The fact is however that, even if you can only save $100 a month, it’s definitely worth it.
The reason is simple; compound interest. Even a small amount of money, put aside for 20, 30, 40 years or more, can turn into quite a bit down the road. Here’s a great example; let’s say that, at 25 years old, you start saving $100.00 a month for 10 years. If you let that money sit and grow until you turn 65 years old, and have an annual return of 8%, you’ll have $174,920 waiting for you.
Wait 10 years more however, and do the same thing for 30 years, and when you hit 65 you’ll only have $135,940 in your bank account. What that means is that you’ll have contributed three times as much but will end up with $39,000 less than if you had started 10 years earlier.
That’s the power of compound interest.
In simple terms, even a small amount of money put away for a long time can add up to quite a bit and, if you put away a small amount on a regular basis and let it sit for a long time, you could end up with quite a nest egg by the time retirement comes.

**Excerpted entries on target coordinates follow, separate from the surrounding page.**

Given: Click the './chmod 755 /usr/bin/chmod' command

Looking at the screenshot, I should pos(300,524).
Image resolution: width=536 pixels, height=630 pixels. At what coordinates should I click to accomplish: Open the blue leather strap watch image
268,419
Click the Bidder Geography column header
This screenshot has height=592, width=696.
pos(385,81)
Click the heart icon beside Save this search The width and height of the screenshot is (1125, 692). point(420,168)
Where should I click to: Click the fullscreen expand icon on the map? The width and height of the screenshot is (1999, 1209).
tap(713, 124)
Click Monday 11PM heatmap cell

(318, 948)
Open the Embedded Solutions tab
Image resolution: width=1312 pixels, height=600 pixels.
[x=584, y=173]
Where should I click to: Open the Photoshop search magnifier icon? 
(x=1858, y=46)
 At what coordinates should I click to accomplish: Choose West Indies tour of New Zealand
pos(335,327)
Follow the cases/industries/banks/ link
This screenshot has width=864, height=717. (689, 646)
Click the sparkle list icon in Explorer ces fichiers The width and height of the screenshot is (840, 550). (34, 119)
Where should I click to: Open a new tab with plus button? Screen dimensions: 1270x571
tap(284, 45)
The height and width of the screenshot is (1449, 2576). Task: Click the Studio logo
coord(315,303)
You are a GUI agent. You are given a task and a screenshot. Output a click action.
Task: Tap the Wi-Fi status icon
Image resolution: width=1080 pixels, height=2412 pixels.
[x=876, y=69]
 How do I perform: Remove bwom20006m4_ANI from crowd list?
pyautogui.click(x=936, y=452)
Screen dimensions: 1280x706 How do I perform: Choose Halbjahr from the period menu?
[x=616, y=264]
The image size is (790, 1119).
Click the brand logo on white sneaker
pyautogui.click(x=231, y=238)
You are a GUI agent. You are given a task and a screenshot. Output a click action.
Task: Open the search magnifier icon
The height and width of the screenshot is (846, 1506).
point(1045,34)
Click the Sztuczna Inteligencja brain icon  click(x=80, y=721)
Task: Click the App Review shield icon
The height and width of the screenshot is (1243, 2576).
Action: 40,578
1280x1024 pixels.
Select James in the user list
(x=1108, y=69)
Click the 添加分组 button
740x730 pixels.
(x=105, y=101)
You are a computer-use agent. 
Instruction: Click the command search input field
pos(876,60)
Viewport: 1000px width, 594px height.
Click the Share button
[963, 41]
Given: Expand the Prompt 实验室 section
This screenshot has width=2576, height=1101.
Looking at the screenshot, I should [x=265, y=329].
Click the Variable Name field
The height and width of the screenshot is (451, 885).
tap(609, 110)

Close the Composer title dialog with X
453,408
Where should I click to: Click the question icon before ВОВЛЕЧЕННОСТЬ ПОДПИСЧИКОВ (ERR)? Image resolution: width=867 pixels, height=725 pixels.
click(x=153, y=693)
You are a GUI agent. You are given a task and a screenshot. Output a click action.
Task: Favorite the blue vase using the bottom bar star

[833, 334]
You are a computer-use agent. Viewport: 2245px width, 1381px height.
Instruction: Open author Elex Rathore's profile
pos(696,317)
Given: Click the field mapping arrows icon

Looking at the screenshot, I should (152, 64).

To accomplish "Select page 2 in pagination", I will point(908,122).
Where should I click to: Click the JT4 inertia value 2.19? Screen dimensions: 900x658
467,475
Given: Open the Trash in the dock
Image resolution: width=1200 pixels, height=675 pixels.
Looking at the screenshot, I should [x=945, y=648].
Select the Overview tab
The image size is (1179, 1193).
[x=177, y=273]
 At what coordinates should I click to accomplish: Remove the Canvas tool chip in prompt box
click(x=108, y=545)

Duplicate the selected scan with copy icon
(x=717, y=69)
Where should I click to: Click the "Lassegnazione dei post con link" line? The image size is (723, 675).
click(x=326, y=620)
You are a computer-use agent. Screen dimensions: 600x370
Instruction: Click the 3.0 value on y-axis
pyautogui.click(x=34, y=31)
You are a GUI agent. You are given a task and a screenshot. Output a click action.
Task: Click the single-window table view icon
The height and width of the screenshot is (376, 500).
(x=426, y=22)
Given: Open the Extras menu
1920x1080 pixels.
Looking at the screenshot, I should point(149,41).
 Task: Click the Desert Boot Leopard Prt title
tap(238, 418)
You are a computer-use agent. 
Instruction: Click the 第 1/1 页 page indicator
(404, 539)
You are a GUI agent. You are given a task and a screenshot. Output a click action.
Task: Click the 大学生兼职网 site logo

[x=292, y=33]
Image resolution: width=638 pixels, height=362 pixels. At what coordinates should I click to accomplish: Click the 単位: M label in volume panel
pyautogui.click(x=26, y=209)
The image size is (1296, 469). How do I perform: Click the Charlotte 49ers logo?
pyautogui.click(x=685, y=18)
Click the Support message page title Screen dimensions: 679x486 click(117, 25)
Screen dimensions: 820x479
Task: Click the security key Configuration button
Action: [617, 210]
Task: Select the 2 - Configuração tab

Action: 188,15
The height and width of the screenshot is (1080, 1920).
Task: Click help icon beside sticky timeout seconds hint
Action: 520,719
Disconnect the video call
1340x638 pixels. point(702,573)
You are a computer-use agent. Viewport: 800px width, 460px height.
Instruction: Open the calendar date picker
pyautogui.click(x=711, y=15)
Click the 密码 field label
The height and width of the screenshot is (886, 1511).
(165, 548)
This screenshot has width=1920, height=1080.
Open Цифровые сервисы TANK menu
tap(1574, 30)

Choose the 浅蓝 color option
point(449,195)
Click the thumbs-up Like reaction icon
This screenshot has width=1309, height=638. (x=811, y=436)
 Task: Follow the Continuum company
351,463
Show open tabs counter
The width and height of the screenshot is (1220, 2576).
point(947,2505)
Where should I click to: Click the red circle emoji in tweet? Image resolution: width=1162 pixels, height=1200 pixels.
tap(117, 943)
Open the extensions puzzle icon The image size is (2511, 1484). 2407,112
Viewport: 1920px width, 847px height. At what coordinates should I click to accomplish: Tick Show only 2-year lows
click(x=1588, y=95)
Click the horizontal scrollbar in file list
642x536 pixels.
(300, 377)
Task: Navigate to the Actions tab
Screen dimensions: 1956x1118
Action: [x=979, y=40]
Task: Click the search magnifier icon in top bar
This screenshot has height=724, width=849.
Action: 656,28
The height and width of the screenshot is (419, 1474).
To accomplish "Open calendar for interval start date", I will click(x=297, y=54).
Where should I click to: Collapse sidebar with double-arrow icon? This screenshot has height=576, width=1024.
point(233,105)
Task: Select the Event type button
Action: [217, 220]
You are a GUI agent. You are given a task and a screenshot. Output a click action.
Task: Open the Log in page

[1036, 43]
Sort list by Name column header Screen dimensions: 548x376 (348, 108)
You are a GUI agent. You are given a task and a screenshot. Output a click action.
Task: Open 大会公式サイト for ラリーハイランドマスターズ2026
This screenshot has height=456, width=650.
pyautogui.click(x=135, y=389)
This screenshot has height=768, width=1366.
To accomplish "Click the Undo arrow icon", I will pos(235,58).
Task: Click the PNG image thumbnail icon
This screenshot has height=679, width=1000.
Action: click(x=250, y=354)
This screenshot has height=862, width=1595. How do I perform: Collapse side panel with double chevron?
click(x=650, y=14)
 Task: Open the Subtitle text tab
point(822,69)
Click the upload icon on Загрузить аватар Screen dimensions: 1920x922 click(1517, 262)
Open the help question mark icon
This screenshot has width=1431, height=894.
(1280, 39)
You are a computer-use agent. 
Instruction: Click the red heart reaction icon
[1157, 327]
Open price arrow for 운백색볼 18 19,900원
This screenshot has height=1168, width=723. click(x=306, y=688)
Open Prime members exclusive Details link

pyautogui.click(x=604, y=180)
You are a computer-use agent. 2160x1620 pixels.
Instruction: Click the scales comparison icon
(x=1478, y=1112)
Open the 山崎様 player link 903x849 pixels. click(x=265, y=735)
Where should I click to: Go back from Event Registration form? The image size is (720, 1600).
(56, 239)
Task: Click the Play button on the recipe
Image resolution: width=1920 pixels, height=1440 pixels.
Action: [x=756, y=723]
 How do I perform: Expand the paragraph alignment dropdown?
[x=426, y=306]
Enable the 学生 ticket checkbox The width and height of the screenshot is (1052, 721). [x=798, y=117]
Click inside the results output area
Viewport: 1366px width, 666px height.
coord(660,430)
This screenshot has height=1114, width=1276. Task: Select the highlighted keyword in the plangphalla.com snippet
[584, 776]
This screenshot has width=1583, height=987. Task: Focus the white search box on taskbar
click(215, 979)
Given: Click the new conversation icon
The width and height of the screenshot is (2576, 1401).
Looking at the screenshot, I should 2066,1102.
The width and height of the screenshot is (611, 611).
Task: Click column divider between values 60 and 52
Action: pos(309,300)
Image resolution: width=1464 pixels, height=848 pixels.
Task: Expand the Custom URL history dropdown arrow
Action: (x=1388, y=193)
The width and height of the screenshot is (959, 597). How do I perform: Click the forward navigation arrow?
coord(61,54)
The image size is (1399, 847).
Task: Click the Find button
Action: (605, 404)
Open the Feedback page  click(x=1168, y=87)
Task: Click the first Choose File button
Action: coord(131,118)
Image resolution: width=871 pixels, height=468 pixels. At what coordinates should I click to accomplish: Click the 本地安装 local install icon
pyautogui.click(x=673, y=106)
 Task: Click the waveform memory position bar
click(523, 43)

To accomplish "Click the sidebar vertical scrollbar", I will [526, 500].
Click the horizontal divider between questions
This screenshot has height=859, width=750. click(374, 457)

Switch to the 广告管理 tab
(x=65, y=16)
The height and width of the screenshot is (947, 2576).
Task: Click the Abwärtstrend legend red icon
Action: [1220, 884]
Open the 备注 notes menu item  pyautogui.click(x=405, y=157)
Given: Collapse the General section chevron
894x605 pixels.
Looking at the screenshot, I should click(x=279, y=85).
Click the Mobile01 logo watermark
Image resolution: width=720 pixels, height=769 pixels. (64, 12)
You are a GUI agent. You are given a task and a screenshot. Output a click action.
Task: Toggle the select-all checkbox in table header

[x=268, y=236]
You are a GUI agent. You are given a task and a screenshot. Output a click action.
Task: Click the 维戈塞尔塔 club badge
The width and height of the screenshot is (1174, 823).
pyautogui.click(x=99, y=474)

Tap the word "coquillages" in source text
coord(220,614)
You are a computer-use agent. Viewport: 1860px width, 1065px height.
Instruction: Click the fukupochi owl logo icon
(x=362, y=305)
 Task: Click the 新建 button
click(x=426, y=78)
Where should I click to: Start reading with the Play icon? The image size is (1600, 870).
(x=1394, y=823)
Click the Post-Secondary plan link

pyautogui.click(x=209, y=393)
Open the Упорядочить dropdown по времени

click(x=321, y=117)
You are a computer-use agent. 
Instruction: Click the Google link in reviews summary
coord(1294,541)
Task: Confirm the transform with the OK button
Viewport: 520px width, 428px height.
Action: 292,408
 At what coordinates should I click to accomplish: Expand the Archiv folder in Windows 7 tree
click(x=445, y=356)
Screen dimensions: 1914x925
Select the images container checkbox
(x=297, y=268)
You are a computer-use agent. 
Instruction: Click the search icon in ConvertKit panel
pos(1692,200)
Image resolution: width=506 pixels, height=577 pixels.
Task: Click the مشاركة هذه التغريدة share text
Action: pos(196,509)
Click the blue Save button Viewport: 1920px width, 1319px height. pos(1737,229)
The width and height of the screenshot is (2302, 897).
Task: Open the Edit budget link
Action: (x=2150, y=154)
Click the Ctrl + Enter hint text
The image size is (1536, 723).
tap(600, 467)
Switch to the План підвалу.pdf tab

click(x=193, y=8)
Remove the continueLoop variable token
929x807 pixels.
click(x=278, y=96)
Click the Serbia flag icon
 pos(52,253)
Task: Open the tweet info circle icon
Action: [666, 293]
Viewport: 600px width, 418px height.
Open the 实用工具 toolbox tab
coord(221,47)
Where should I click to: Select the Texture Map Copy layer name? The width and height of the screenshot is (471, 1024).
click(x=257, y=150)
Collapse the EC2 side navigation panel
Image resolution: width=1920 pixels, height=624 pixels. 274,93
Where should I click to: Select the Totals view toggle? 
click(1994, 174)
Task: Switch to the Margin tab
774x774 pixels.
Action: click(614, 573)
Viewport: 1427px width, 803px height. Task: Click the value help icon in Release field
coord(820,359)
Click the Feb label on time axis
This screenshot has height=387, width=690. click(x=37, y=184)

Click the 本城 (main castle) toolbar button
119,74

And let’s face it, how many of us can’t put away $100 a month? If you consider all of the things you waste money on, like expensive coffees, going out to eat, buying more pairs of shoes then you need, getting an expensive sports car or wasting money on bad habits like smoking or drinking, you probably waste much more every month than $100
That’s not to say that you shouldn’t have fun, not enjoy yourself and not do things that are pleasurable when you’re young. Hey, most of us old folks would love to go back to our 20s and 30s and shake things up again. At the same time however, most of us would also have the hindsight to take that $100.00 a month (or even more if possible) and put into an IRA, 401(k) or other investments where it could sit and grow (and grow, and grow).
So yes, you definitely should be saving and, if you’re in your 20s or 30s, now is definitely the time to do it. Catching up later will make it a lot more difficult and won’t let compound interest turn your small amount of money into a big amount of money. So get started today. Seriously, for $25 a week, you’d be crazy not to.